* [Your assignment]
Each line below that contains "beside" counts once; report the total and nothing more.

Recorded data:
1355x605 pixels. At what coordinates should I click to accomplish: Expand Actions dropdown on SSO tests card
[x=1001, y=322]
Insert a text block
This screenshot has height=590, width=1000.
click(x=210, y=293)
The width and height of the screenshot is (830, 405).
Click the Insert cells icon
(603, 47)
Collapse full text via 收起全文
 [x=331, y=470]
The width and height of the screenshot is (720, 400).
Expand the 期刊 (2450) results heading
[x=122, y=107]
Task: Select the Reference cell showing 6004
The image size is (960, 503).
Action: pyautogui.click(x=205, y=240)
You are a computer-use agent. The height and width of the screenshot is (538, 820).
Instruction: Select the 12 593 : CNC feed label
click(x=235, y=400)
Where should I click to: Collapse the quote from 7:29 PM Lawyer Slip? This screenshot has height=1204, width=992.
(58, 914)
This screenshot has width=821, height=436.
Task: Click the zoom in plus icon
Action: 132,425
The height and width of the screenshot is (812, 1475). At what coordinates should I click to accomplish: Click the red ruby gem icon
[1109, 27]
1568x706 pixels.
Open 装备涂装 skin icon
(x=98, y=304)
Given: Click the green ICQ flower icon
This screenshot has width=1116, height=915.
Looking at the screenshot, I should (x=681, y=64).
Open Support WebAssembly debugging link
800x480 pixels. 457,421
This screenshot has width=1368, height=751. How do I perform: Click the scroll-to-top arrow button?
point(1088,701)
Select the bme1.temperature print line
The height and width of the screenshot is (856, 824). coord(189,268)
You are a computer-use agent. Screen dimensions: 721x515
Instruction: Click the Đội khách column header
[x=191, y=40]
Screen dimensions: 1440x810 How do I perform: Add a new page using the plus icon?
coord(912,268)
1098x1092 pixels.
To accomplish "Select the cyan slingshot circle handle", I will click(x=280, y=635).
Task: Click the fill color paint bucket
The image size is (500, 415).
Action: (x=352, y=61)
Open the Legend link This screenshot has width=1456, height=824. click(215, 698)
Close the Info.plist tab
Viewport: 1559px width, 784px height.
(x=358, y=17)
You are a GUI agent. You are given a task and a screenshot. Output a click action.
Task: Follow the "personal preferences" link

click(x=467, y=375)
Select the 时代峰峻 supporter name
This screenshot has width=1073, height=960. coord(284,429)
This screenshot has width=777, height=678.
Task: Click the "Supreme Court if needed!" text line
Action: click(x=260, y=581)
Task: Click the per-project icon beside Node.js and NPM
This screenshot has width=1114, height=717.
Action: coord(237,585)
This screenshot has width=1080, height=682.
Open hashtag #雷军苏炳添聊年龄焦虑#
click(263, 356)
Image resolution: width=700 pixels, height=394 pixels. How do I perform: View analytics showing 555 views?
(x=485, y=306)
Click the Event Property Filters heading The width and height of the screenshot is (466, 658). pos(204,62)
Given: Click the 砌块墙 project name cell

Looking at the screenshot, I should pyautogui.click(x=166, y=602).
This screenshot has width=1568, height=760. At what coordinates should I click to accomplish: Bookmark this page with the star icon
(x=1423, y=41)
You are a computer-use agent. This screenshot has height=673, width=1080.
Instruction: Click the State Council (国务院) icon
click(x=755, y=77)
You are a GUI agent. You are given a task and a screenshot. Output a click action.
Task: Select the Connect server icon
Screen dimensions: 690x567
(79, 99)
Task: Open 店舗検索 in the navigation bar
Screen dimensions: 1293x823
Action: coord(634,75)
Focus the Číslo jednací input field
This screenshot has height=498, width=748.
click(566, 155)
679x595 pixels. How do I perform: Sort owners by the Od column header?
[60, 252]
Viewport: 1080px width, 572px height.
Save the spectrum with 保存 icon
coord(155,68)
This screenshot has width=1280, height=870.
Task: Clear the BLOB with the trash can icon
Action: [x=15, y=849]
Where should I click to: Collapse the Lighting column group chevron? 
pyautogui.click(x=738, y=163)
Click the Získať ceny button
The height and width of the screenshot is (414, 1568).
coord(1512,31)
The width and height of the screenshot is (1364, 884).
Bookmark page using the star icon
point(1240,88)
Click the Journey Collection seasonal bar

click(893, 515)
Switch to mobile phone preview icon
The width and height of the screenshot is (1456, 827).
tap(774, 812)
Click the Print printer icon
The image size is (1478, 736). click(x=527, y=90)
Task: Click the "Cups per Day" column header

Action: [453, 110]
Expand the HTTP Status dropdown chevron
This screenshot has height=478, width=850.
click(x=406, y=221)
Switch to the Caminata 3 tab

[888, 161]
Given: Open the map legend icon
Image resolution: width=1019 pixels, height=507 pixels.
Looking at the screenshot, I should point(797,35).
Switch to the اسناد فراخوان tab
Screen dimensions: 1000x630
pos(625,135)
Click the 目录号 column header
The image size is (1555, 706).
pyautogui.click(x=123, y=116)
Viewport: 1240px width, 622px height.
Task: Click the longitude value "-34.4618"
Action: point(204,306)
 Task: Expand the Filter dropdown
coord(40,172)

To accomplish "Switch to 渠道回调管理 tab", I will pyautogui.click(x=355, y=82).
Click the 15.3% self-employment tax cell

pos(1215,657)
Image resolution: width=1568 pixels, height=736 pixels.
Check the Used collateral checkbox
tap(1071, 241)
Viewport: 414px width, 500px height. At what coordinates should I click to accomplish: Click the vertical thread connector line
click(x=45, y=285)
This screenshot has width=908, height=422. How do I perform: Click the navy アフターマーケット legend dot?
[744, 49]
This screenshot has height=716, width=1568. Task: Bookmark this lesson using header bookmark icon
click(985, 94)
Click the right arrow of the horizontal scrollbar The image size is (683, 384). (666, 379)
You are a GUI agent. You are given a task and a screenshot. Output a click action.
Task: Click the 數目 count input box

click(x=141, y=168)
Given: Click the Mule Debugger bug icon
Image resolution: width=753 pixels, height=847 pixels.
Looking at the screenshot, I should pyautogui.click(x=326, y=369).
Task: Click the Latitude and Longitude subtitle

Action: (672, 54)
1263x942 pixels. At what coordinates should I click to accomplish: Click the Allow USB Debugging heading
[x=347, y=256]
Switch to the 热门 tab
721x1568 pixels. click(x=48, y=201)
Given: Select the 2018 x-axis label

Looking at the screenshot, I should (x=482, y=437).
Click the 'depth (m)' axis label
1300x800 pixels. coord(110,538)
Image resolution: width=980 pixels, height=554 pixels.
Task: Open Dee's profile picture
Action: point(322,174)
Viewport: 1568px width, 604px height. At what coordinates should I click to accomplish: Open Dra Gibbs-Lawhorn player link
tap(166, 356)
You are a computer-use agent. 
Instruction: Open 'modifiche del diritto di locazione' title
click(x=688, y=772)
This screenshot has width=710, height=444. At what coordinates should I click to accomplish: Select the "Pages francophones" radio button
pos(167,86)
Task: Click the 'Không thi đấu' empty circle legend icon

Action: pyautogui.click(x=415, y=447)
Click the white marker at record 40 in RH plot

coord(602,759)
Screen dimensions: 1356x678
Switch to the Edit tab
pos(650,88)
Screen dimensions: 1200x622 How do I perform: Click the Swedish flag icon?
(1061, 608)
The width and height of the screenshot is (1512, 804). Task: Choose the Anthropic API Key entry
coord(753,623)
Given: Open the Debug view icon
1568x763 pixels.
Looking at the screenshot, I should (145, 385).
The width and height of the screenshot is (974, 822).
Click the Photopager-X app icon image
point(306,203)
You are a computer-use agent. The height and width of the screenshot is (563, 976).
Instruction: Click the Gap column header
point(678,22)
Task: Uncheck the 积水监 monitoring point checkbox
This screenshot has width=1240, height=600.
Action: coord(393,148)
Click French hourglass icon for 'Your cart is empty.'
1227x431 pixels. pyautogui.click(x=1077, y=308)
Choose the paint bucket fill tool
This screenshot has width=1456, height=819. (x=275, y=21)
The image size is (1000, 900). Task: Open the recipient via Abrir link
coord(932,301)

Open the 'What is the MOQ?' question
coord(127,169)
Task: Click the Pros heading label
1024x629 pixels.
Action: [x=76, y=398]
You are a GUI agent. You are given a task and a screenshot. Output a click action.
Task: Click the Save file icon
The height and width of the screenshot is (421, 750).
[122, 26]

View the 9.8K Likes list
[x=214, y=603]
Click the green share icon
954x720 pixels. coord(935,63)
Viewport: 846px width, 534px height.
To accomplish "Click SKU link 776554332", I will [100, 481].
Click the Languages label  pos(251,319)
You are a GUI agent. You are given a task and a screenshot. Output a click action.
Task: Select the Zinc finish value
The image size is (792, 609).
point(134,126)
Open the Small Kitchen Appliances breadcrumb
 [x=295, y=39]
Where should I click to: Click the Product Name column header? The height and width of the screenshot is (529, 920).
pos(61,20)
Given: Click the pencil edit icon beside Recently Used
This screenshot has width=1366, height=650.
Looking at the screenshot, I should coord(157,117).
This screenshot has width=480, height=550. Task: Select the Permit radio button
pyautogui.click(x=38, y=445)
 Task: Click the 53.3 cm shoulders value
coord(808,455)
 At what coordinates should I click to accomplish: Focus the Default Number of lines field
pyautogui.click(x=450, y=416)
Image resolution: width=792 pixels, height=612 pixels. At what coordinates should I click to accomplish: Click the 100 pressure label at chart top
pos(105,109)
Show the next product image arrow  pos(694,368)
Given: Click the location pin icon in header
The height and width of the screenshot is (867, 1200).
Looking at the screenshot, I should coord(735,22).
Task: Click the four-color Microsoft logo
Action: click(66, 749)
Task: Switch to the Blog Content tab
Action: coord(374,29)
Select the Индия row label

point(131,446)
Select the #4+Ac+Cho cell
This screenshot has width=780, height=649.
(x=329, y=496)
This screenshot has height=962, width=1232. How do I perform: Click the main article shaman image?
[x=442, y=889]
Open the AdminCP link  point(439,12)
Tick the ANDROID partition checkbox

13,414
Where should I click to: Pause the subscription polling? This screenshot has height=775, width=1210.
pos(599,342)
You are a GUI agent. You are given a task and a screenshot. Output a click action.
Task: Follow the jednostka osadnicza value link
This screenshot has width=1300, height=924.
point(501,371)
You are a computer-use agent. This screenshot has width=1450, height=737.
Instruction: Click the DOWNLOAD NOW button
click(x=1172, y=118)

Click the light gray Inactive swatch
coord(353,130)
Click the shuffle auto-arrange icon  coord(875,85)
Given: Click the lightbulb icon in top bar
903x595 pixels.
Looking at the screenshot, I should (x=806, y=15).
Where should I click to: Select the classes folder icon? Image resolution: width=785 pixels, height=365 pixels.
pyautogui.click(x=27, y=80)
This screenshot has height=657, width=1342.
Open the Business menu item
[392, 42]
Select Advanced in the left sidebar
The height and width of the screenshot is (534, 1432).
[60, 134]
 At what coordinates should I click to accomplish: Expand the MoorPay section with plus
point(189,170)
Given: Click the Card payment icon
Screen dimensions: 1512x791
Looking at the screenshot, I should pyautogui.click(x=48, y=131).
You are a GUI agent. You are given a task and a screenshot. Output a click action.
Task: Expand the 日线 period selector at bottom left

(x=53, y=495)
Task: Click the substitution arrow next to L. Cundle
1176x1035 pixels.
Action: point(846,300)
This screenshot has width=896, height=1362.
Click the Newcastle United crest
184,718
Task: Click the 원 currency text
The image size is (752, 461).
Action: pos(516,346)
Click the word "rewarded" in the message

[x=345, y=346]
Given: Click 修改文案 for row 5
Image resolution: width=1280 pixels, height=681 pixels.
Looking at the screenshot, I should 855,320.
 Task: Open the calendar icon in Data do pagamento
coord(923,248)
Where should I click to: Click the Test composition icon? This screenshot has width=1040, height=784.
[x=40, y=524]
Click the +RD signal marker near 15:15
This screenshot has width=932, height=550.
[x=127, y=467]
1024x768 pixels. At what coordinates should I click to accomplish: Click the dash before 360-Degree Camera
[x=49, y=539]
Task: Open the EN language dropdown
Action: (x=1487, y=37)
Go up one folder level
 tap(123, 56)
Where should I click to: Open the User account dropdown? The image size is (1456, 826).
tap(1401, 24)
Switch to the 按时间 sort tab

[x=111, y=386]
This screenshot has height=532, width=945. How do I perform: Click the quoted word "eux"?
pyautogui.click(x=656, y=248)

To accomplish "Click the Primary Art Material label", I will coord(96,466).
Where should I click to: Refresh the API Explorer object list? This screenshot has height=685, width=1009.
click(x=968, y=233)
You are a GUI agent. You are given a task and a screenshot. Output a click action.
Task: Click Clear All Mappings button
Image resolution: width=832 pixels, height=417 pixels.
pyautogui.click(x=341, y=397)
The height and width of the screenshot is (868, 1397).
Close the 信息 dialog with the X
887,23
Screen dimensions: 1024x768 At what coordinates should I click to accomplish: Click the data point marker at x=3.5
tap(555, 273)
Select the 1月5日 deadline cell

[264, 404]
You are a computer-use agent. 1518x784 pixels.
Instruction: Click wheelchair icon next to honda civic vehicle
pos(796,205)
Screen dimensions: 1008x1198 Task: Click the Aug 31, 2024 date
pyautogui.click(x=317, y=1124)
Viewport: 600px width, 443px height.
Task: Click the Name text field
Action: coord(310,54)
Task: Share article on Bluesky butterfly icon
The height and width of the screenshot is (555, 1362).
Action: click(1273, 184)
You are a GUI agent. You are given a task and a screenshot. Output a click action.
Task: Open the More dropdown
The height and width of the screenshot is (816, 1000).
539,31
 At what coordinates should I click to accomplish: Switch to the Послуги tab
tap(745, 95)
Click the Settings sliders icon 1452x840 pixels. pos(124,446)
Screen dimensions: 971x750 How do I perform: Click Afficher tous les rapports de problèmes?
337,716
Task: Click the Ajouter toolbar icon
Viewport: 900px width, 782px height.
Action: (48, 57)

* [Answer for this exercise]
2